EXERCISE REQUIREMENTS. Copy out each line of the material below that holds the string "White".

RECORDS FOR THE EXERCISE.
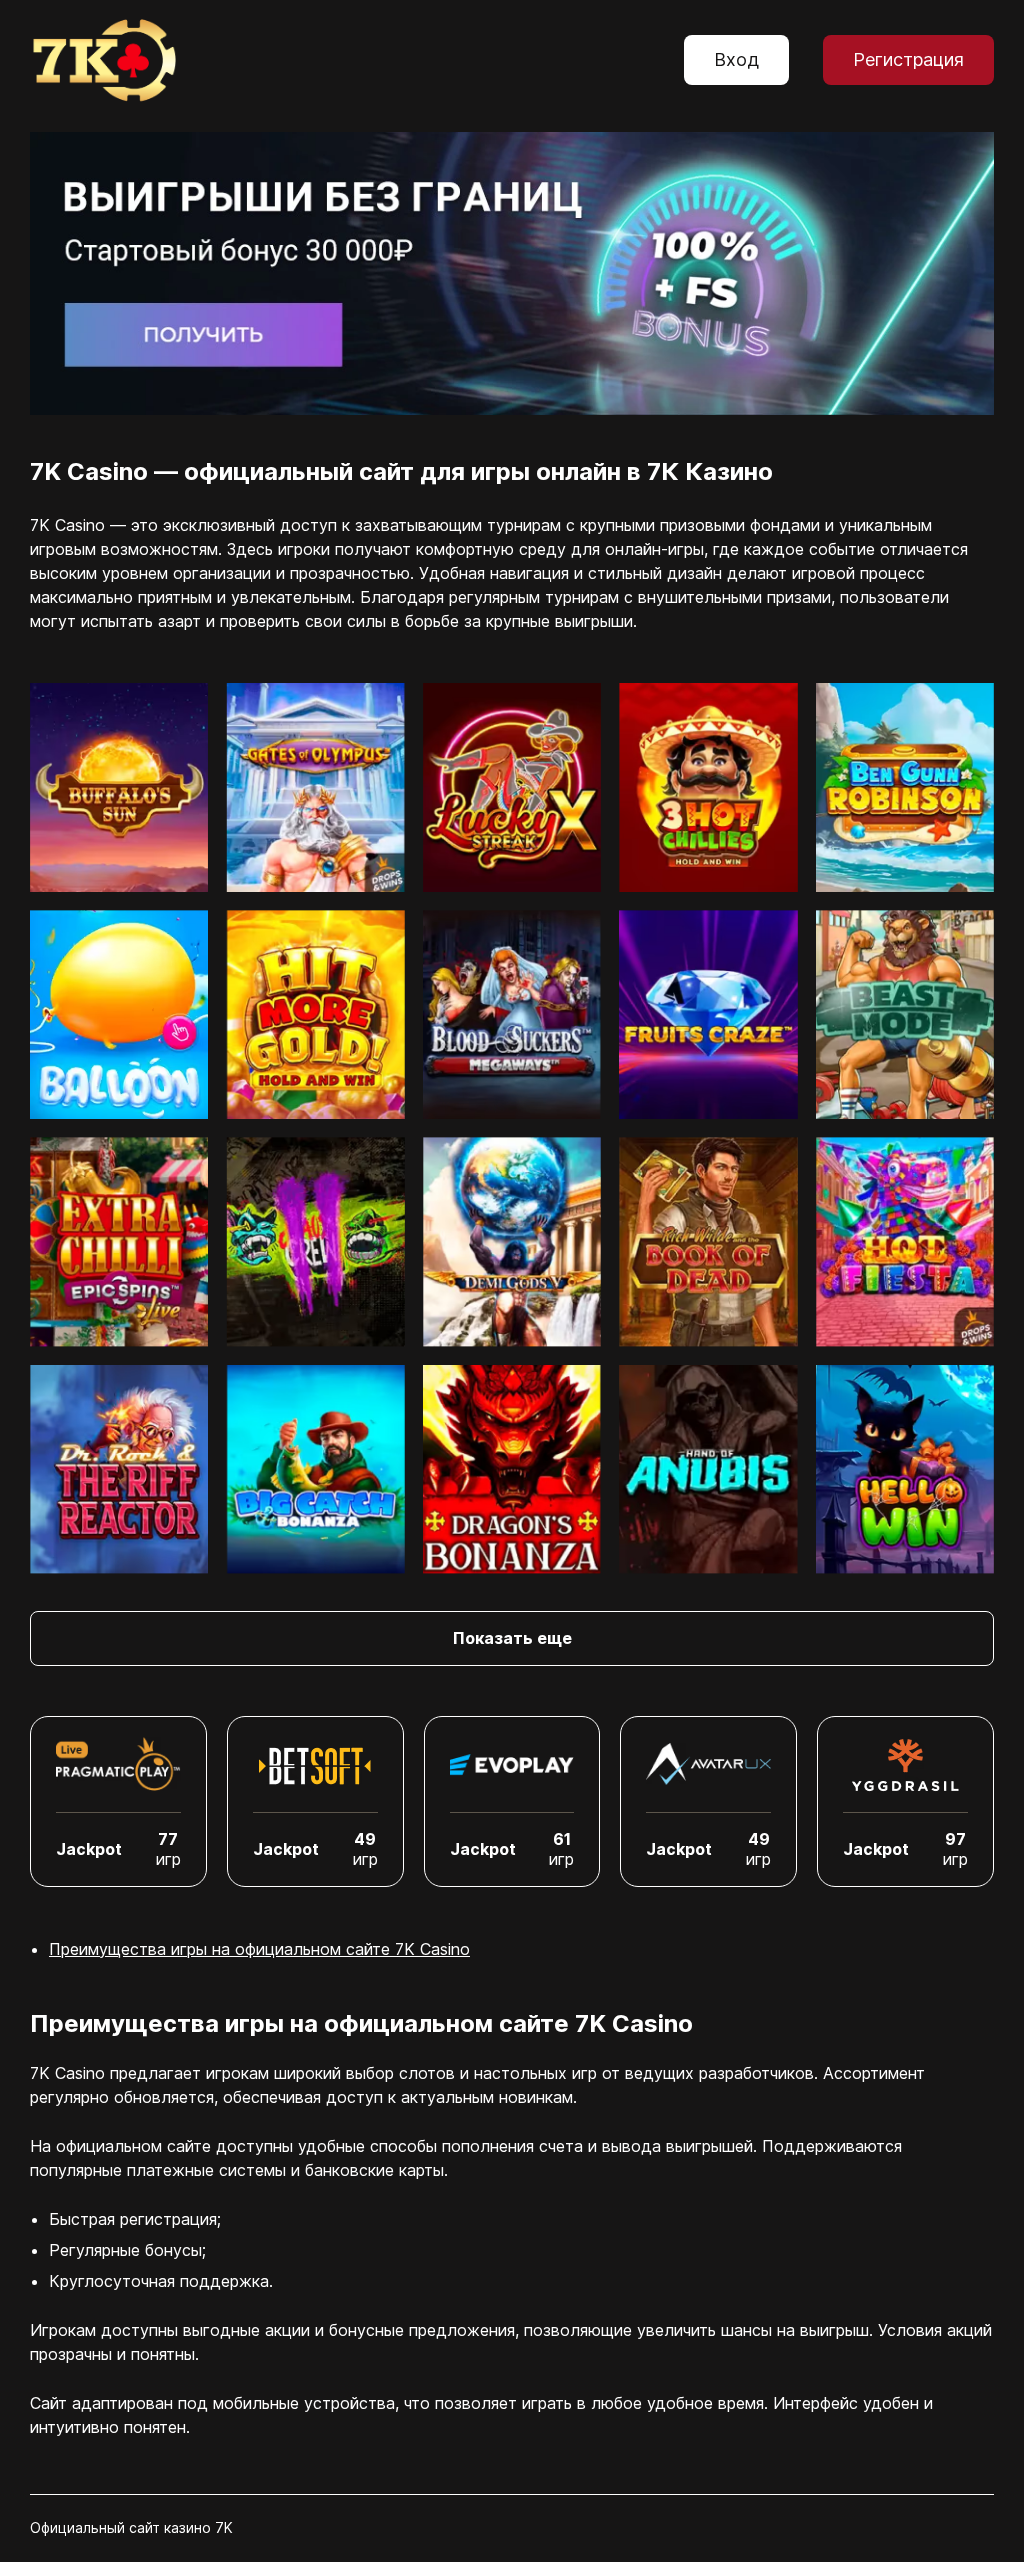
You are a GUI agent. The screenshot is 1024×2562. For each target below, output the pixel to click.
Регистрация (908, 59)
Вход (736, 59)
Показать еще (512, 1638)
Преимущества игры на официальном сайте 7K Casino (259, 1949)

* * *

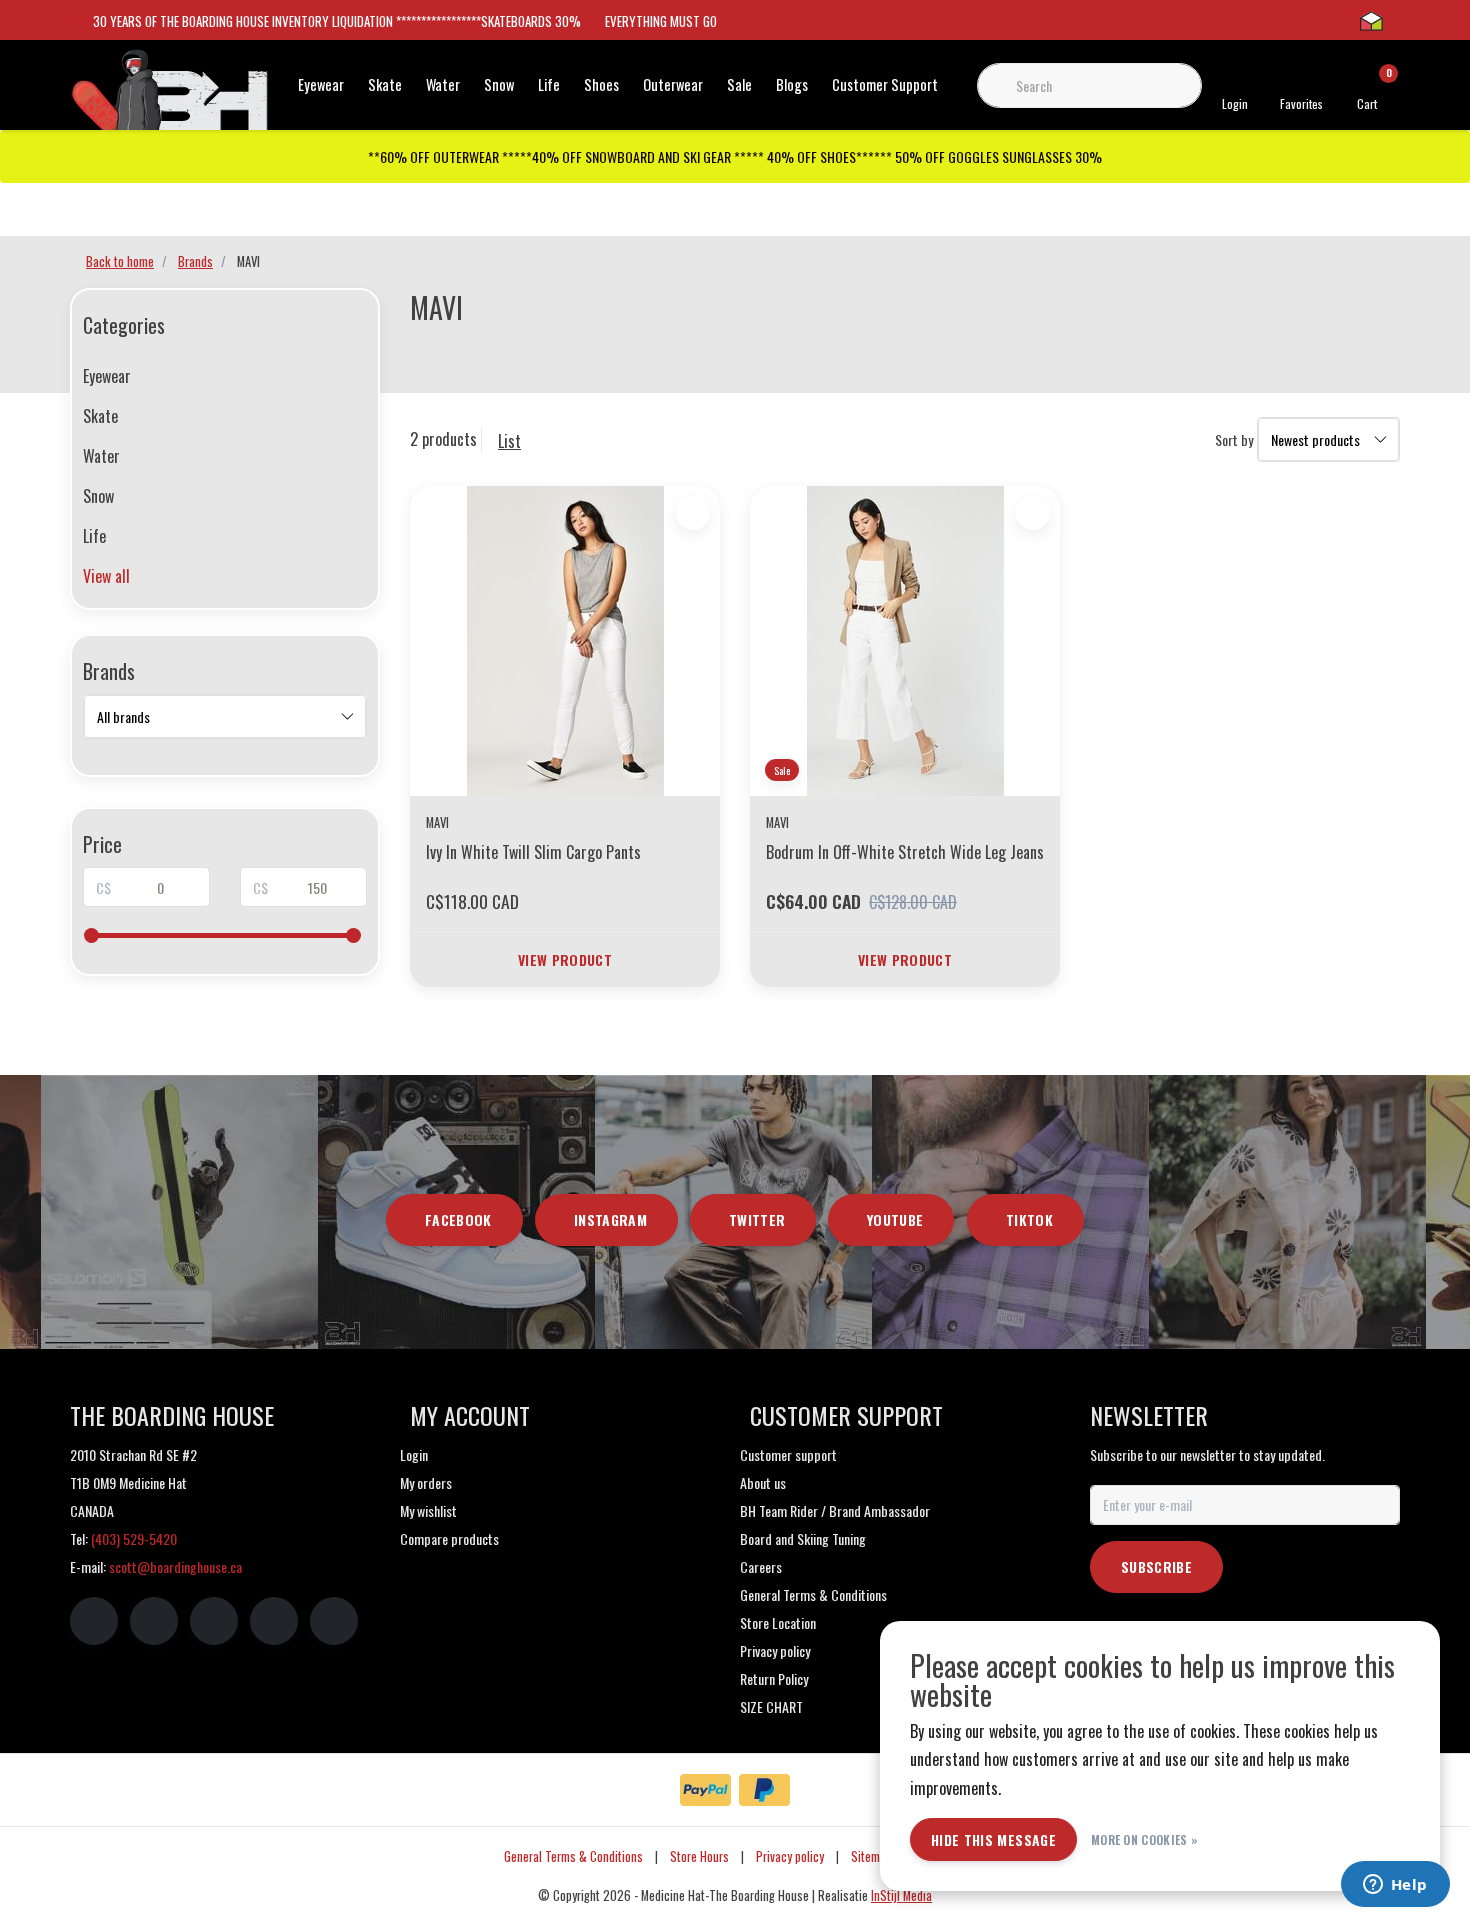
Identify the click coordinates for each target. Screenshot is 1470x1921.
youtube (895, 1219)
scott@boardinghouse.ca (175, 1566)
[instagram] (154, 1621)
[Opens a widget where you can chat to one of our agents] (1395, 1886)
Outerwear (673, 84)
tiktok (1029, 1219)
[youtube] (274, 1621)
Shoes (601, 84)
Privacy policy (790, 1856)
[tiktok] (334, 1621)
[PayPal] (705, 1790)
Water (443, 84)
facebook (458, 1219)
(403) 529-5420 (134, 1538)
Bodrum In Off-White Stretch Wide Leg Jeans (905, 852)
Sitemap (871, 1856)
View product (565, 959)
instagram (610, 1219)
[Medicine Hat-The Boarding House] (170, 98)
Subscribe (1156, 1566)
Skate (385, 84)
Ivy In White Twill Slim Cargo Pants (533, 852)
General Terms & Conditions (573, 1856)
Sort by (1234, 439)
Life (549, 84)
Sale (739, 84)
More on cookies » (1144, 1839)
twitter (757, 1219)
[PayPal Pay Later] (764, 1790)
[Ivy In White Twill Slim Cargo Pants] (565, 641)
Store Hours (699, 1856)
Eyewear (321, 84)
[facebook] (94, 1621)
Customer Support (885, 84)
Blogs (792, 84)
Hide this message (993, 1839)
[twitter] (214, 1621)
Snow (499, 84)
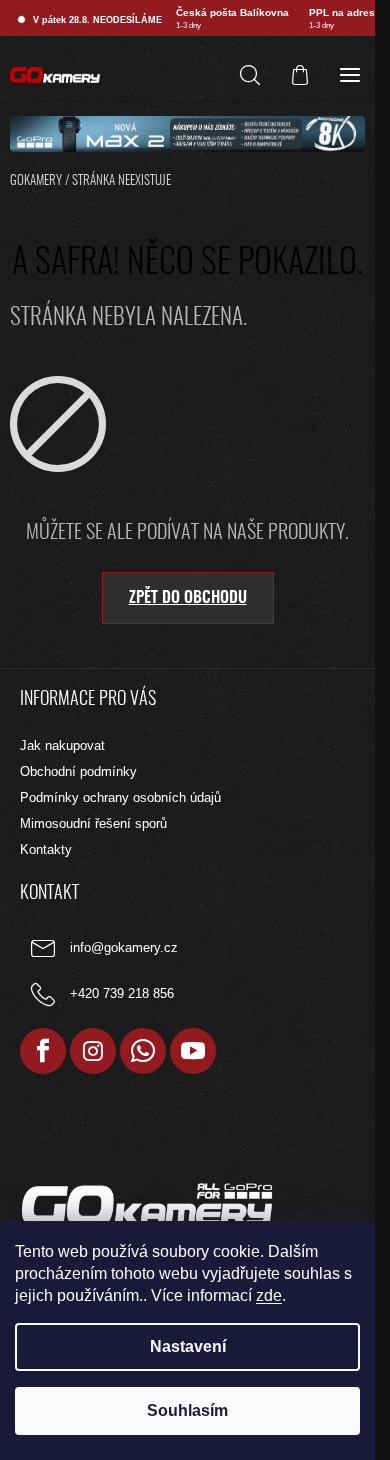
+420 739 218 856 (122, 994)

* * *

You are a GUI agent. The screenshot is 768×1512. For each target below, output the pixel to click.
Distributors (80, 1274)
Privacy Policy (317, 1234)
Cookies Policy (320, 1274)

RESULT.
Bodrum In Off-White Stretch Wide Leg Jeans (905, 852)
Ivy In White Twill Slim Cargo Pants (533, 852)
[Ivy In White Twill Slim Cargo Pants] (565, 641)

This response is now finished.